La erupción produjo ignimbrita, un tipo de roca volcánica conformada por una mezcla de ceniza, fragmentos de roca y gases supercalentados. Este material cubrió un área seis veces mayor que Santiago, la capital chilena, y alcanzó profundidades de hasta un kilómetro en ciertas zonas. La particular manera en que esta capa se depositó sobre el paisaje enterrado resulta ser clave para entender cómo los Andes evolucionaron durante millones de años.
Un paisaje enterrado bajo una capa milenaria
El desafío de acceder a un paisaje sepultado bajo un kilómetro de roca ha llevado a los investigadores a adoptar una innovadora metodología. En lugar de excavar, los científicos recurrieron a modelos que simulan diversas configuraciones posibles del terreno anterior a la erupción. Al contrastar estas simulaciones con la forma en que el depósito volcánico actual da forma al terreno, se pudo inferir la topografía del paisaje enterrado.
Estas investigaciones sugieren que los Andes crecieron de forma lenta y constante, en lugar de experimentar un rápido levantamiento geológico. Este crecimiento paulatino está respaldado por la presencia de un paisaje de inclinación suave y bajo relieve, que encaja con lo que se sabe sobre la deposición de ignimbrita sobre terrenos menos escarpados.
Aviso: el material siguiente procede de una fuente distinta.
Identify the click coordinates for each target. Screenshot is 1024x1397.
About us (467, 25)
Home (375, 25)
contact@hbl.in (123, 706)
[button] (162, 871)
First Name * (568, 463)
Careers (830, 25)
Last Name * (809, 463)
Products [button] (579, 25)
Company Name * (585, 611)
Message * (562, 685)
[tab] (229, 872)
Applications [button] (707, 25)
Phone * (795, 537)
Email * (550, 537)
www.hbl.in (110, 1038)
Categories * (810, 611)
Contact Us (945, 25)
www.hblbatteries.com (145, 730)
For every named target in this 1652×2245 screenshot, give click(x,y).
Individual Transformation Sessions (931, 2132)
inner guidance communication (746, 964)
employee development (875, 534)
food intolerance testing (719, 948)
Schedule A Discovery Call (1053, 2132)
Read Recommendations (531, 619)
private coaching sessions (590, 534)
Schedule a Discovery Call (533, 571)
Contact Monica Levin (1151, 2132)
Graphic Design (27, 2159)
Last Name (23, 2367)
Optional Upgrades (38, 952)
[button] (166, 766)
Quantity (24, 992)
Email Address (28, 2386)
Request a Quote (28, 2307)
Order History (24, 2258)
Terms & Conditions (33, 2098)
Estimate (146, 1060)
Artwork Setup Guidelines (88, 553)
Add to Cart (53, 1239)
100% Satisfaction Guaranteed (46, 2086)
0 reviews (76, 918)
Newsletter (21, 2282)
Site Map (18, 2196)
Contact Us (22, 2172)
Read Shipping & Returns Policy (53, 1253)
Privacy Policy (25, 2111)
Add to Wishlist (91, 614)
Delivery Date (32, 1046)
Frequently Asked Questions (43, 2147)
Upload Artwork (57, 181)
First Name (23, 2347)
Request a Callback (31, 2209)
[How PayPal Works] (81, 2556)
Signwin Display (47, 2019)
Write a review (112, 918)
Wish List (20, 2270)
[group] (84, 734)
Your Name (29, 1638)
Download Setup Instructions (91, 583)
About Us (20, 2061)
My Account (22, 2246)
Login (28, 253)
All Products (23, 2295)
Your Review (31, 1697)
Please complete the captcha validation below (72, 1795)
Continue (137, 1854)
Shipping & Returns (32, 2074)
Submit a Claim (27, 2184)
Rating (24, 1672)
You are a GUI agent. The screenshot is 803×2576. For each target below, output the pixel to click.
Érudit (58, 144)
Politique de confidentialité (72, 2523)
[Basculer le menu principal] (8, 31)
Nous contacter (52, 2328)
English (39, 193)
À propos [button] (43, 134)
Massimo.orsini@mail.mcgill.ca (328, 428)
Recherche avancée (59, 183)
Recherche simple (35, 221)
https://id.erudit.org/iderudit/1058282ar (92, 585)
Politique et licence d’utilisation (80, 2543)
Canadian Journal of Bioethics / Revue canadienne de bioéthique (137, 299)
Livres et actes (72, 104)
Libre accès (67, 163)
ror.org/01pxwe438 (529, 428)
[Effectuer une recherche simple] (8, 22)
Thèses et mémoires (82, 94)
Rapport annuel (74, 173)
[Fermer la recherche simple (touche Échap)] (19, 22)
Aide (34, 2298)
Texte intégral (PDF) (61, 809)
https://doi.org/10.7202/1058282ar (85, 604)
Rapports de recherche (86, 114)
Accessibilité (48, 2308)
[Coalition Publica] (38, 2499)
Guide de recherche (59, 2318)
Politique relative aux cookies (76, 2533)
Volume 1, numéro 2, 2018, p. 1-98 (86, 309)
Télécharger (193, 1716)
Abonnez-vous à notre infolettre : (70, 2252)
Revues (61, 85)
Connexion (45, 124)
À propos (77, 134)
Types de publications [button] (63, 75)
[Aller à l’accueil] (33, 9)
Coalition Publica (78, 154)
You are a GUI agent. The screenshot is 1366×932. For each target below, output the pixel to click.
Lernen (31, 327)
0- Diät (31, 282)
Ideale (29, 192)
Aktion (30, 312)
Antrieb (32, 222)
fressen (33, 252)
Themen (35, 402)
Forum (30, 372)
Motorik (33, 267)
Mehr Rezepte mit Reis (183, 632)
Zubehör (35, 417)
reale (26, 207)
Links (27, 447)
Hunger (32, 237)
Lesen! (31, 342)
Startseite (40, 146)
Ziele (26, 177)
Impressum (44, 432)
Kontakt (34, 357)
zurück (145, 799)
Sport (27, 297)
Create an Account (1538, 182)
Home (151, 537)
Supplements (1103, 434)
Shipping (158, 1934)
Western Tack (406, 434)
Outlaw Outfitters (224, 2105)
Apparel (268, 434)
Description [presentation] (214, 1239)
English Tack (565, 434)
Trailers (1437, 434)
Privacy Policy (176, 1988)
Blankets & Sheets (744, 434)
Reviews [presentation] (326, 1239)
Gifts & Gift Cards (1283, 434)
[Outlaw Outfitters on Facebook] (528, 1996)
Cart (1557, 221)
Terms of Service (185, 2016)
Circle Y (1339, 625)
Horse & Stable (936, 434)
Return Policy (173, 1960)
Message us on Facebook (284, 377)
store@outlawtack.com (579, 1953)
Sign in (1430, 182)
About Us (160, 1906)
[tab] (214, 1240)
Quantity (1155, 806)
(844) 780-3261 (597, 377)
Revelaciones científicas y su impacto
Los descubrimientos realizados en la caldera de Lauca ofrecen nuevas perspectivas sobre la historia geológica de los Andes. La constante elevación de estos terrenos durante millones de años a una velocidad moderada desafía teorías anteriores que proponían un crecimiento geológico más acelerado. El análisis sugiere que la tasa de levantamiento fue de aproximadamente 0,26 kilómetros por millón de años, lo que otorga una nueva comprensión sobre la dinámica interna de esta majestuosa cordillera sudamericana.
Aunque no es posible desenterrar el paisaje enterrado, las técnicas de modelado han proporcionado una herramienta efectiva para visualizar el pasado de los Andes y entender cómo factores naturales, como la actividad volcánica, han dado forma a su presente configuración.
Los próximos pasos para los investigadores podrían incluir el uso de estas técnicas de modelado en otros sitios geológicos alrededor del mundo. Mientras tanto, el estudio de la caldera de Lauca seguirá arrojando luz sobre los procesos lentos y acumulativos que dan forma a las montañas más impresionantes de nuestro planeta.
En 2026, la comprensión de los Andes continúa expandiéndose gracias a estas innovadoras metodologías, ofreciendo un vistazo único al pasado remoto que ha construido el paisaje sudamericano que conocemos hoy. La investigación sigue en curso, con expectativas de que futuras revelaciones continúen refinando nuestro entendimiento sobre la historia geológica del planeta.